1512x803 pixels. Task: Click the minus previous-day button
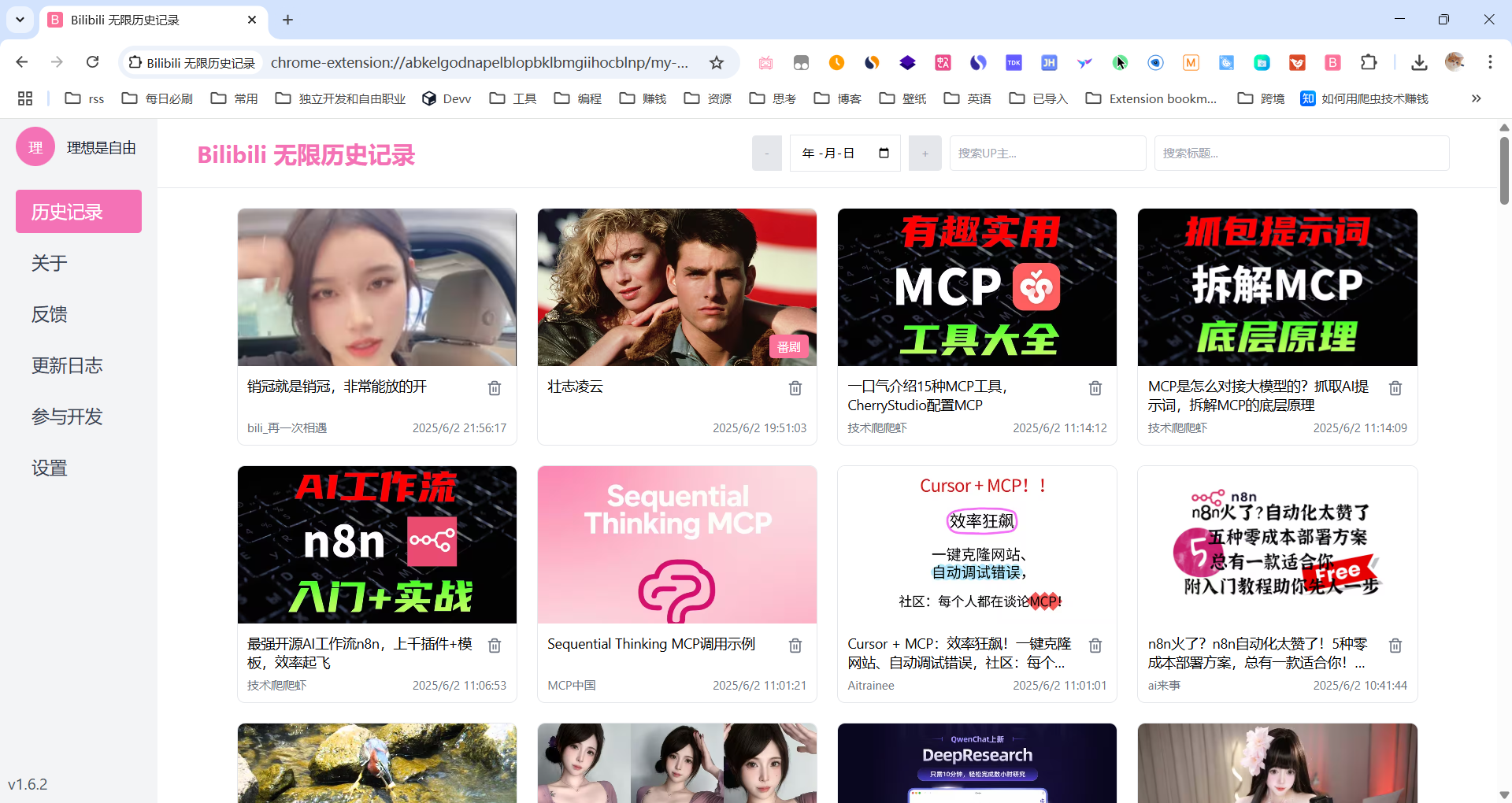click(x=766, y=154)
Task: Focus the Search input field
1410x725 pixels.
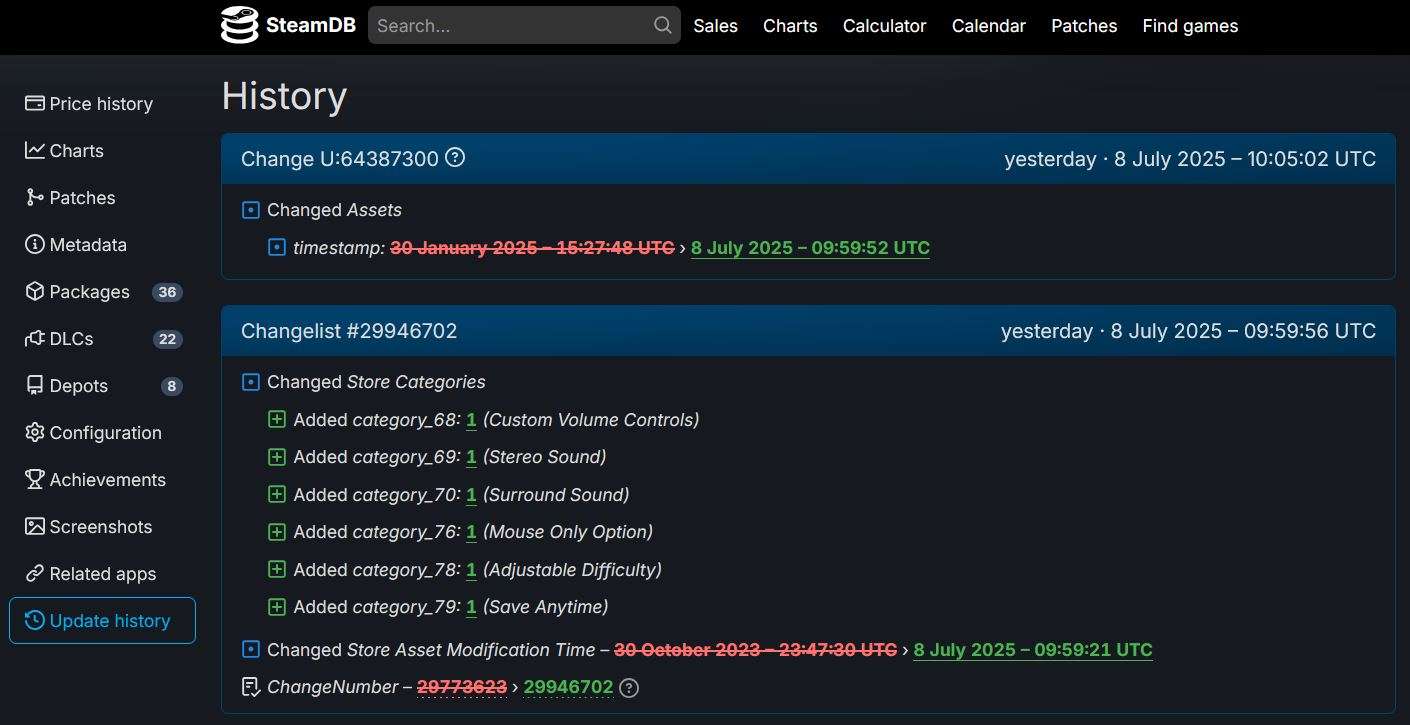Action: [x=510, y=25]
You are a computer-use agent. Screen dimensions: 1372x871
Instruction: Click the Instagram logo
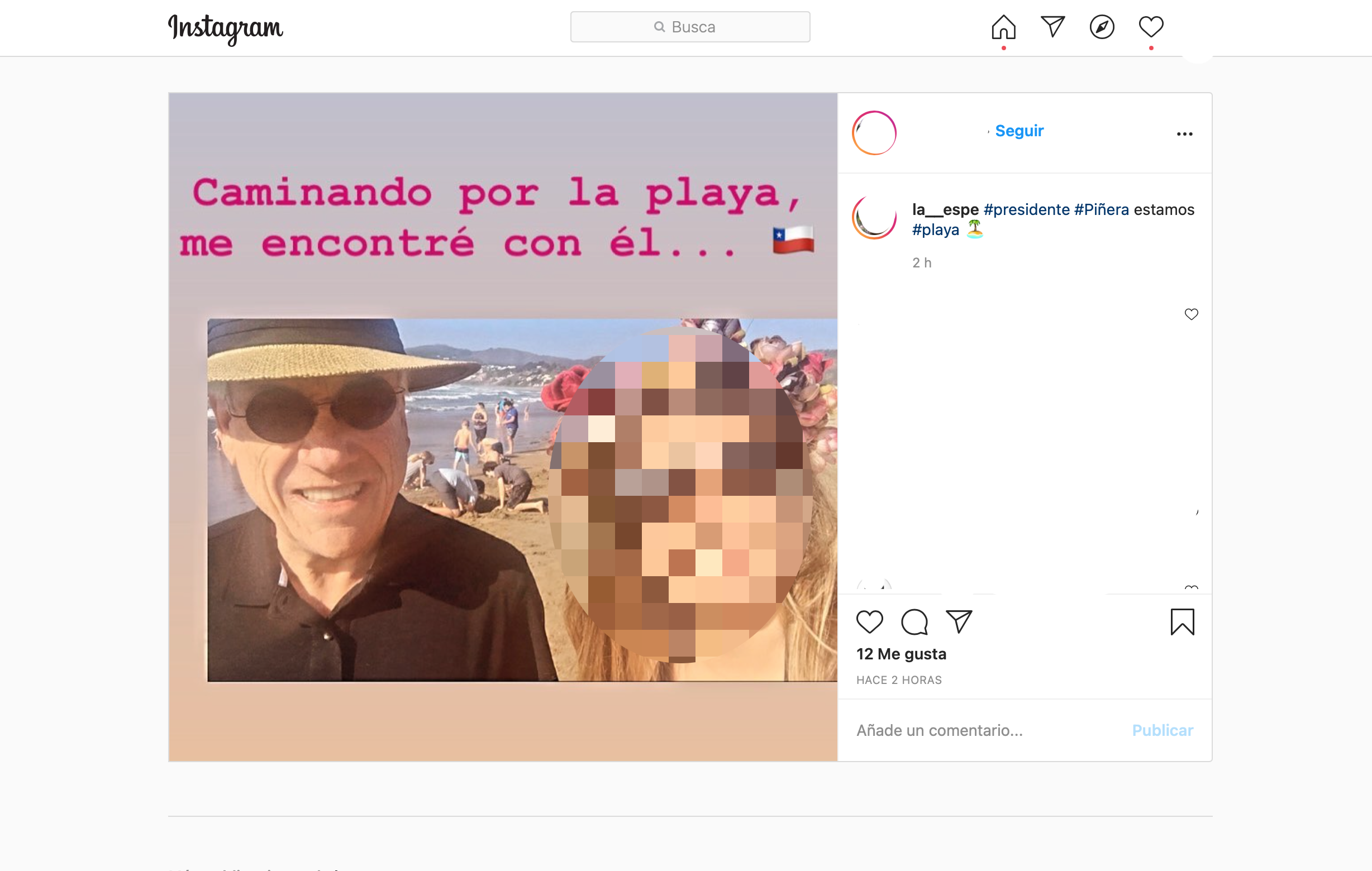pos(226,28)
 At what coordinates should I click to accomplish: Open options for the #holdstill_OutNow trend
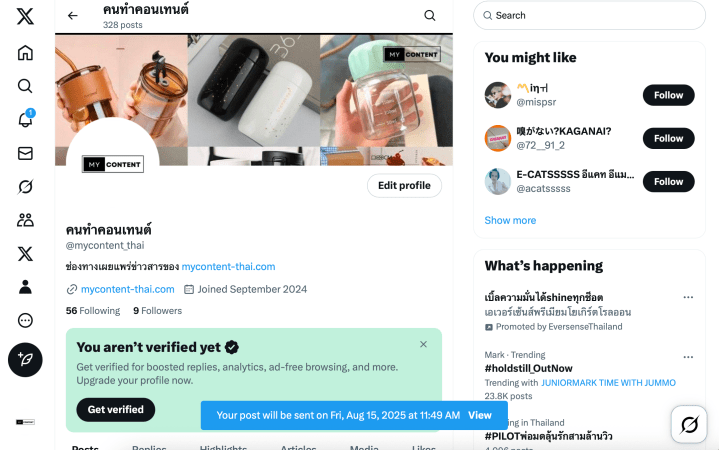coord(688,356)
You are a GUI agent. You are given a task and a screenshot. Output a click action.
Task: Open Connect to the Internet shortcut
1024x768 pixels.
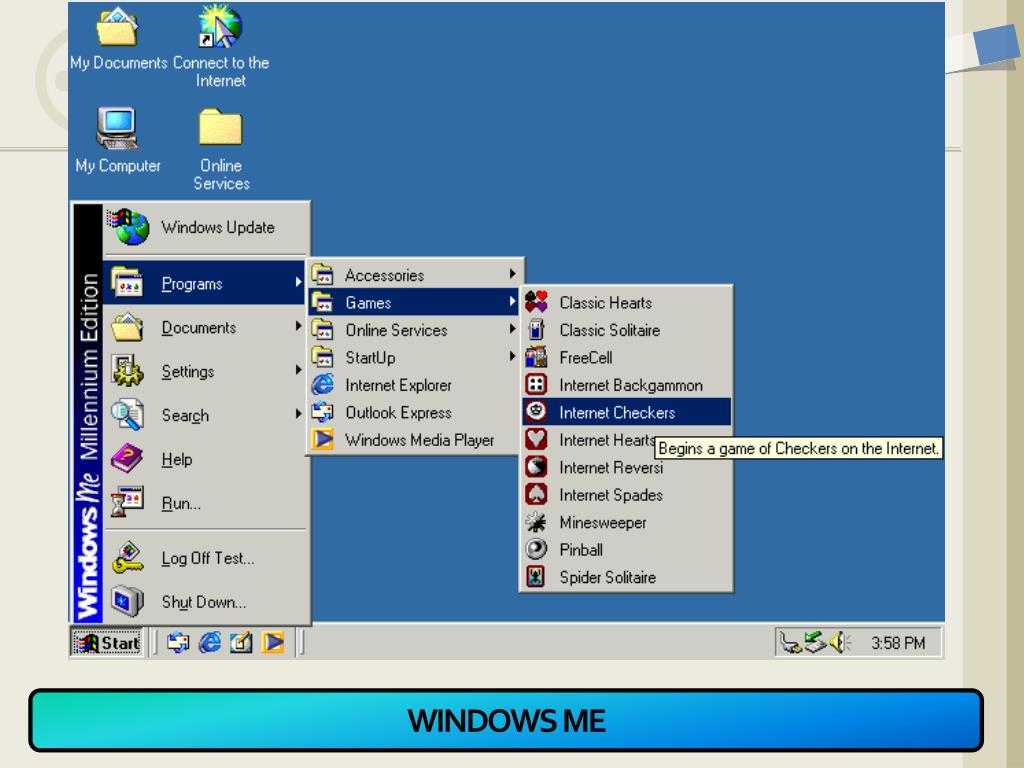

> What you need to do: Put the lines above into a Markdown table with the columns Row and Line, numbering each row and skipping blank lines. Leave the pictures out.

> The solution:
| Row | Line |
|---|---|
| 1 | 1512x803 pixels. Task: Click the minus previous-day button |
| 2 | click(x=766, y=154) |
| 3 | Task: Focus the Search input field |
| 4 | 1410x725 pixels. |
| 5 | Action: [x=510, y=25] |
| 6 | You are a computer-use agent. Screen dimensions: 1372x871 |
| 7 | Instruction: Click the Instagram logo |
| 8 | pos(226,28) |
| 9 |  At what coordinates should I click to accomplish: Open options for the #holdstill_OutNow trend |
| 10 | coord(688,356) |
| 11 | You are a GUI agent. You are given a task and a screenshot. Output a click action. |
| 12 | Task: Open Connect to the Internet shortcut |
| 13 | 1024x768 pixels. |